Un groupe de porte-avions dirigé par l'USS Nimitz, avec des avions de combat entièrement armés prêts à décoller à bord, s'est dirigé directement vers le milieu du détroit de Taiwan, à moins de 80 kilomètres de la Chine continentale, tandis que l'autre groupe de porte-avions agissait comme une réserve au large de la côte est de Taiwan, selon Newsweek.
À l'époque, les dirigeants de Pékin étaient furieux de ce qu'ils appelaient une « ingérence étrangère » dans les relations de la Chine avec Taïwan. Mais, dépourvus d'armes susceptibles de menacer les porte-avions américains, ils furent contraints de reculer face à la démonstration de force du président Clinton.
Cette humiliation infligée par le porte-avions américain a incité la Chine à développer une série de missiles antinavires à longue portée, dévoilés lors du défilé de septembre dernier. Le plus important d'entre eux est le DF-21D, un missile antinavire équipé d'une ogive capable de se diriger automatiquement, de trouver et de détruire des cibles à une vitesse dix fois supérieure à celle du son, si rapide qu'aucune arme ne peut l'intercepter.
Selon les services de renseignement navals américains, un seul missile DF-21D peut neutraliser, voire couler, un porte-avions américain.

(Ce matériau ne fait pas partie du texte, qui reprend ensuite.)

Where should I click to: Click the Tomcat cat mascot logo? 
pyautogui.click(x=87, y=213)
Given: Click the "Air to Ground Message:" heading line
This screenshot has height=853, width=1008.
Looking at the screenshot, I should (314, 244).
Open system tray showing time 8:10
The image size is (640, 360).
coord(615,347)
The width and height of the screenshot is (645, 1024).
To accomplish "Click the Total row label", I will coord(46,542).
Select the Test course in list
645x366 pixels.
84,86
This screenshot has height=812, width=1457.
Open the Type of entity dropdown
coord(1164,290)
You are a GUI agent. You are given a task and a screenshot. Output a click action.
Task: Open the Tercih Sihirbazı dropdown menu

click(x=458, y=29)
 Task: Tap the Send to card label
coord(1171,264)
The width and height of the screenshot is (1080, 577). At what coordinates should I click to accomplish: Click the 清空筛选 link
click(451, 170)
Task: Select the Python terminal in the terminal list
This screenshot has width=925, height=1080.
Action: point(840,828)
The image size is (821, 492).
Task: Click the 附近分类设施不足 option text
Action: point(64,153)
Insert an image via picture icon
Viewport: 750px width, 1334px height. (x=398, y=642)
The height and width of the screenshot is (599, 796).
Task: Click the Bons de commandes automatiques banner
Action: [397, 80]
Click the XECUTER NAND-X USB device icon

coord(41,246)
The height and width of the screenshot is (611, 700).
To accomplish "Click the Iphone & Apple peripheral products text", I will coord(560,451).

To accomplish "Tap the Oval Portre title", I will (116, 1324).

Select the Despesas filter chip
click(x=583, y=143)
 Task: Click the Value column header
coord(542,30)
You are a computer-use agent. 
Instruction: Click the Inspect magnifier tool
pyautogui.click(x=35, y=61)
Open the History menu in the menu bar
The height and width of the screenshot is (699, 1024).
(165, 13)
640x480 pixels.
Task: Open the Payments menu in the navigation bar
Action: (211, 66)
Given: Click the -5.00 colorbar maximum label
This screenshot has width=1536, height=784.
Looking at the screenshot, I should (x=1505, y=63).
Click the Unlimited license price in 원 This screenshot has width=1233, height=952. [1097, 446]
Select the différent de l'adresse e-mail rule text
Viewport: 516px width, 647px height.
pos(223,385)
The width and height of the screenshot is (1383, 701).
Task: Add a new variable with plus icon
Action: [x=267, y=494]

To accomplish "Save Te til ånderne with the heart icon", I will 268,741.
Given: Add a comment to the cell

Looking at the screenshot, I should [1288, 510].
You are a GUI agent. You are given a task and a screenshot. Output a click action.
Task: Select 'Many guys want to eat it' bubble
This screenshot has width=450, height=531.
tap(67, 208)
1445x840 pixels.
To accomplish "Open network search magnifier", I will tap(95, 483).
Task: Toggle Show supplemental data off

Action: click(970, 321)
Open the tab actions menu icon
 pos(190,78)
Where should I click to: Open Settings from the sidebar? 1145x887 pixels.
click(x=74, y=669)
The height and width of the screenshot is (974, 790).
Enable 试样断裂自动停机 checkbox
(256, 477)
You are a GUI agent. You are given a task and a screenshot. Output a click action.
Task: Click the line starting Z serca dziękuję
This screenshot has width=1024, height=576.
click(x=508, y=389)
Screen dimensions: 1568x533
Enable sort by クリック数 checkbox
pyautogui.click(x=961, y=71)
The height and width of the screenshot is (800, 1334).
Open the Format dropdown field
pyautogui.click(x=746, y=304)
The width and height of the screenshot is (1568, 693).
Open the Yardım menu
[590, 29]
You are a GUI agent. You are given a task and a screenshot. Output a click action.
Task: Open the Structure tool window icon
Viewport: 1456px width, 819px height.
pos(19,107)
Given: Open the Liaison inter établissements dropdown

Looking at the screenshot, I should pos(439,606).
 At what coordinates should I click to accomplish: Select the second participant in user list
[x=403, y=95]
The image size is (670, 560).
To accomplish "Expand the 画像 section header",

Un autre missile tout aussi redoutable, le YJ-12, apparu lors du défilé, peut voler à basse altitude au-dessus de l'eau puis accélérer brusquement jusqu'à deux fois la vitesse du son à l'approche de sa cible.
Alors que les responsables militaires chinois avertissent les États-Unis du risque d'un affrontement militaire en mer de Chine méridionale, de nombreux analystes militaires prennent au sérieux la capacité de Pékin à neutraliser les porte-avions et les avions de chasse américains avec de nouveaux missiles anti-navires.
De nombreux législateurs américains ont également commencé à remettre en question l'efficacité du programme extrêmement coûteux de construction de porte-avions de la marine américaine, chaque navire coûtant jusqu'à 12,9 milliards de dollars, ce que le sénateur John McCain a qualifié d'« inacceptable ».
La marine américaine n'est pas prête à accepter que sa flotte de porte-avions devienne obsolète. Depuis des décennies, les porte-avions sont le symbole le plus fort de la puissance militaire américaine sur les mers internationales. Avec dix super-porte-avions en service, d'autres superpuissances comme la Russie et la Chine ne peuvent rivaliser ni en quantité ni en qualité.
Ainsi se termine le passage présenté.